__SET OF TASKS__
- 1) According to the adrenal disorders text, how large was the left adrenal nodule on the first contrast-enhanced abdominal CT scan?
- 2) Revise the adrenal disorders text from "Adrenal Disorders" down to "failure, and death.", putting "great imitators" in place of "great mimics".
====== DOCUMENT EXCERPT
Adrenal Disorders
Avica Atri, MD (she/her/hers)
Internal Medicine Resident Physician
Jefferson Albert Einstein Medical Center
Philadelphia, Pennsylvania, United States
Pheochromocytomas are catecholamine-secreting adrenal medullary tumors. Due to their wide variety of clinical presentations, they are called ‘great mimics’. Untreated, they typically cause progressive catecholamine excess, high output cardiac failure, and death.
Case(s) Description :
A 46-year-old woman presented to the emergency department with acute left-sided abdominal pain and vomiting. She was afebrile, but tachycardic and hypotensive and had left-sided abdominal tenderness and an elevated serum lactate. Contrast-enhanced abdominal CT scan found no clear cause for pain but showed an indeterminate 4.2 cm left adrenal nodule, 18 Hounsfield units (HU) on virtual non-contrast images. Hypotension and lactate improved with intravenous fluids. Plasma and urine metanephrines were drawn to facilitate outpatient workup of the nodule.
One day later she developed an acute change in mental status, worsening abdominal pain, hypertensive urgency, and supraventricular tachycardia. Her blood pressure (BP) plummeted to 76 mmHg systolic, with a simultaneous two gram/dL hemoglobin (Hb) drop to 6.2 g/dl, requiring transfusion. By day three, her pain improved dramatically, and BP began to stabilize. A new non-contrast CT to investigate the Hb drop showed a very different picture: the mass was larger, 4.6 cm, heterogenous with areas measuring 26 to 38 HU, and with surrounding fluid and inflammation consistent with spontaneous interval hemorrhage. The plasma metanephrines sent prior to the bleed resulted showing a free metanephrine of 215 pg/ml (ref < =57), free normetanephrine of 7677 pg/ml (ref < =148), for a total of 7892 pg/mL (ref < =205), greater than 30 times normal. The 24-hour urine fractionated metanephrine came back at 1180 mcg (ref 58-203), normetanephrine of 5747 mcg (ref 88-649), for a total of 6927 mcg/24h (ref 182-739), almost ten times normal and highly suggestive of pheochromocytoma.
============
====== GIVEN DATA
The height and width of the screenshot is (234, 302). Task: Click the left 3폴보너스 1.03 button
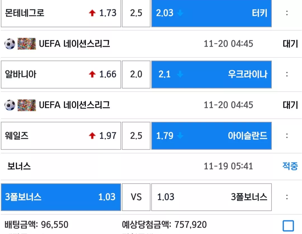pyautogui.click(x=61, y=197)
============
====== GIVEN DATA
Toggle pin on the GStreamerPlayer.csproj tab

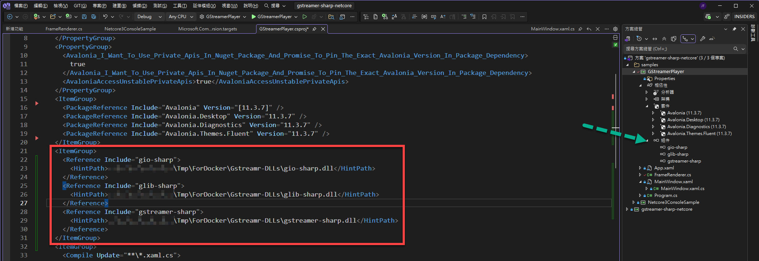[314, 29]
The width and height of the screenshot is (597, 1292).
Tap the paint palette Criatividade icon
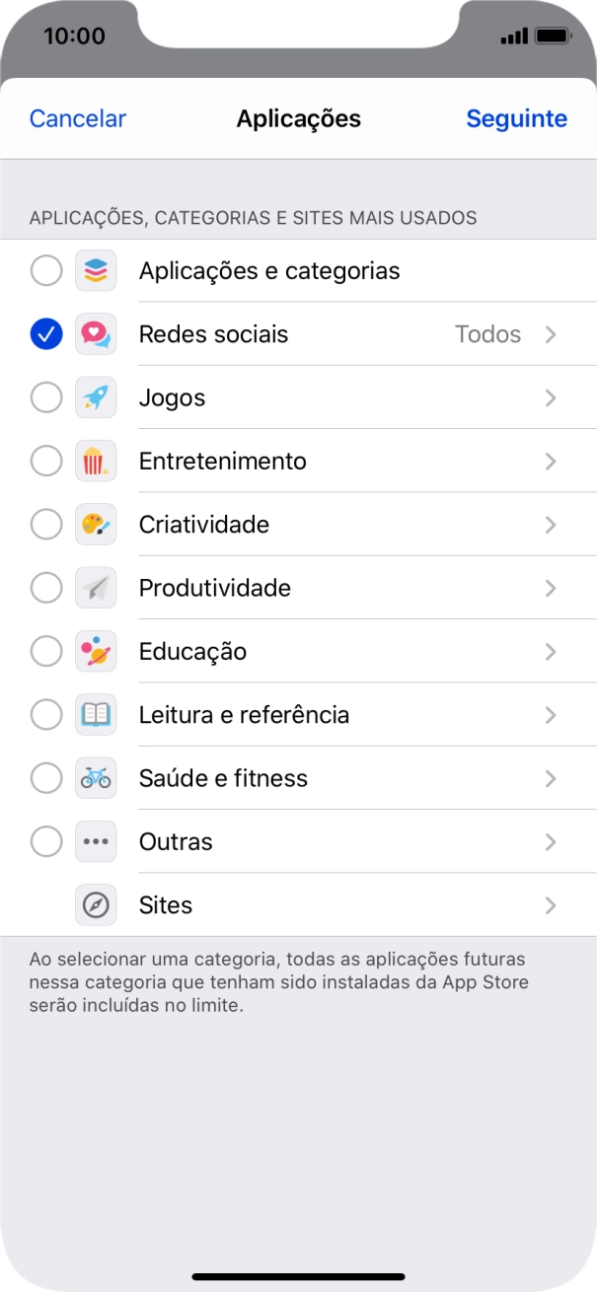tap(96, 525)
============
====== GIVEN DATA
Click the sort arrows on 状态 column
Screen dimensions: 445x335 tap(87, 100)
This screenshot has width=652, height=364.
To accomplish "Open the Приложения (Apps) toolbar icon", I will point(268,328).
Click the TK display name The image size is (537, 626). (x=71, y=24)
============
__ACTIVITY ANSWERS__
- 1) 4.2 cm

- 2)
Adrenal Disorders
Avica Atri, MD (she/her/hers)
Internal Medicine Resident Physician
Jefferson Albert Einstein Medical Center
Philadelphia, Pennsylvania, United States
Pheochromocytomas are catecholamine-secreting adrenal medullary tumors. Due to their wide variety of clinical presentations, they are called ‘great imitators’. Untreated, they typically cause progressive catecholamine excess, high output cardiac failure, and death.